A study of the problems of adjustment faced by a group of Hong Kong orphans adopted into New Zealand families : with an investigation into possible problems of school and later life.
Degree GrantorUniversity of Canterbury
Degree NameMaster of Arts
The purpose of this study was to discover how far orphan children, of a race other than European, would, if adopted into New Zealand-European homes, be likely to adjust to, and benefit from, a permanent life in New Zealand. Interest in the problems of Hong Kong orphans had been initiated for the writer some years before there was any knowledge of there being any orphans brought to New Zealand.

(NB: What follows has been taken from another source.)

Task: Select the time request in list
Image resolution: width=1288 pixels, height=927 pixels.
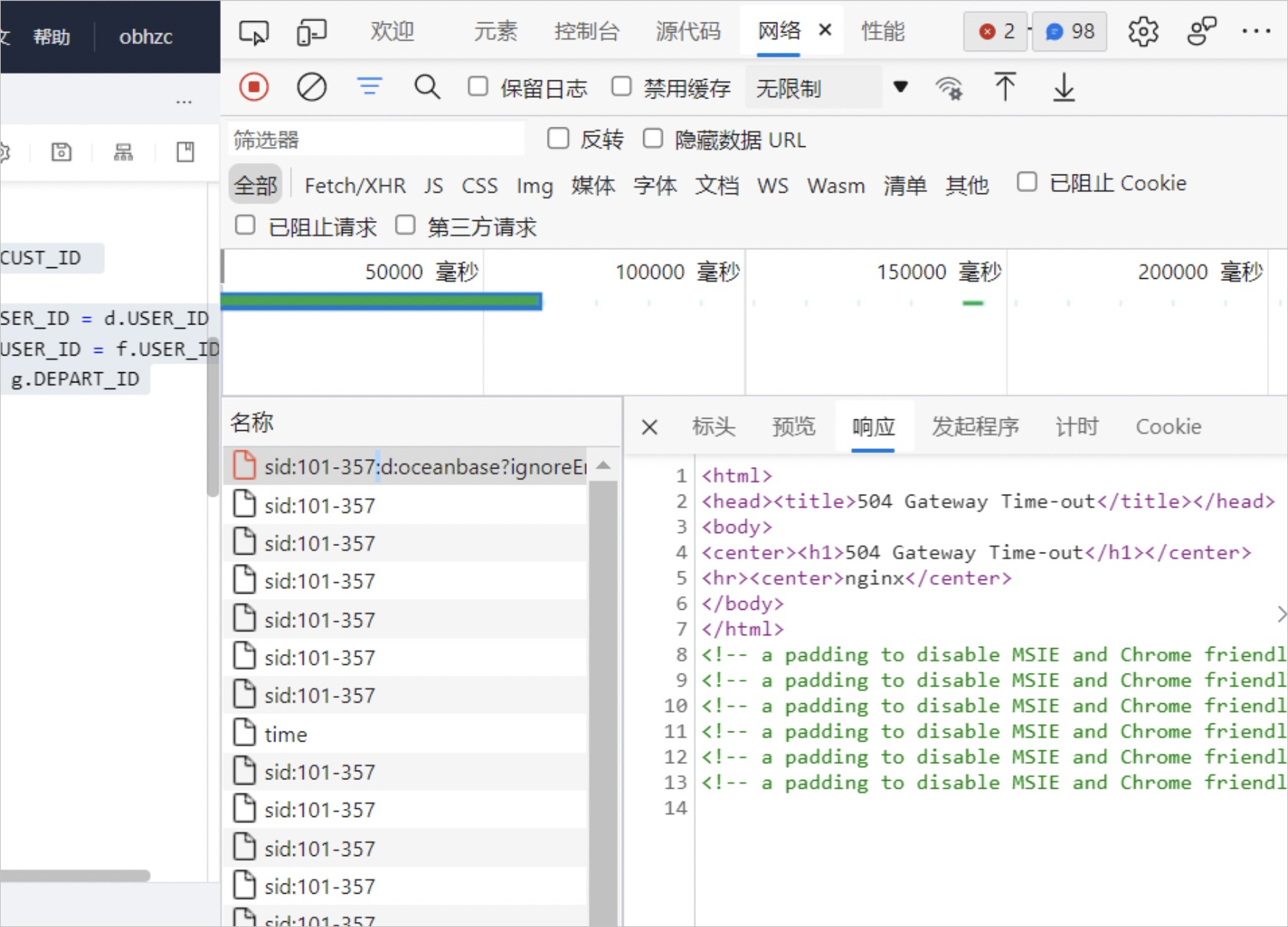Action: pos(285,734)
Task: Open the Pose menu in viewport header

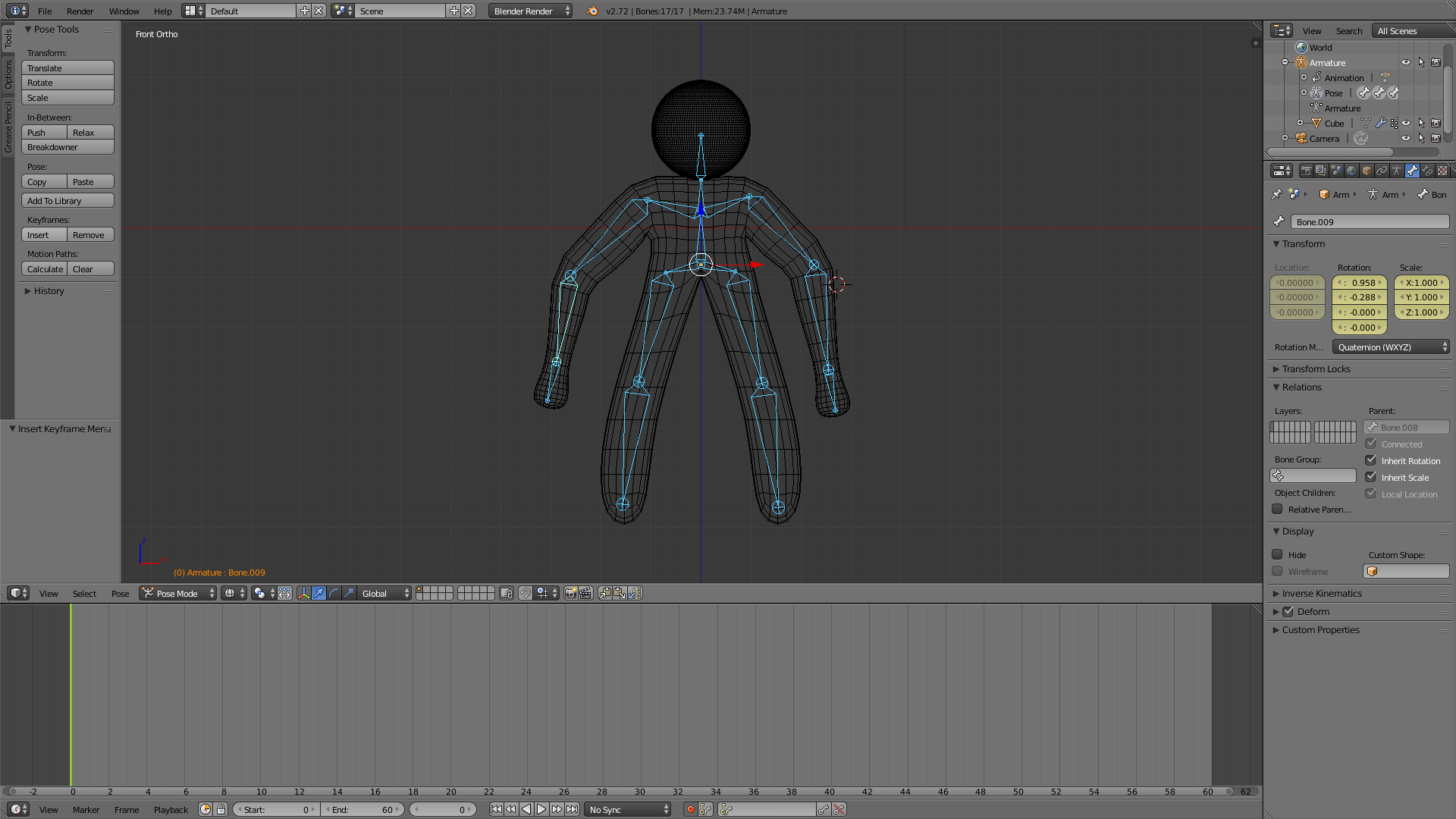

In the course of his work as Inter-Church Aid Secretary for the East Asia Christian Conference, her husband had been many times in Hong Kong, and had become deeply involved in the relief of refugees, and in the varied personal problems of adjustment attendant on such relief. Thus when permission was granted by the New Zealand Government in 1962 for the National Council of Churches and the Immigration Committee of the Society of St. Vincent de Paul to bring in fifty Hong Kong Orphans, consciousness of some of the difficulties stimulated the desire to discover if this scheme would bring lasting benefit to the orphans themselves, and whether it would bring enrichment to the adoptive families. Coupled with these questions was the desire to consider the effect this form of immigration would , if continued, on the life of New Zealand as a Whole. It seemed that there were two areas in which study should be undertaken:- (a) The area concerned with the growth, development and adjustment of Chinese orphan children to their New Zealand-European adoptive families, and (b) That area related to the interaction already taking place in primary schools, between Chinese and European children, in order to anticipate, as far as possible, the future adjustment problems which the Hong Kong children would encounter. First, however, it is necessary to review the background conditions in Hong Kong and in New Zealand, against which the immigration took place.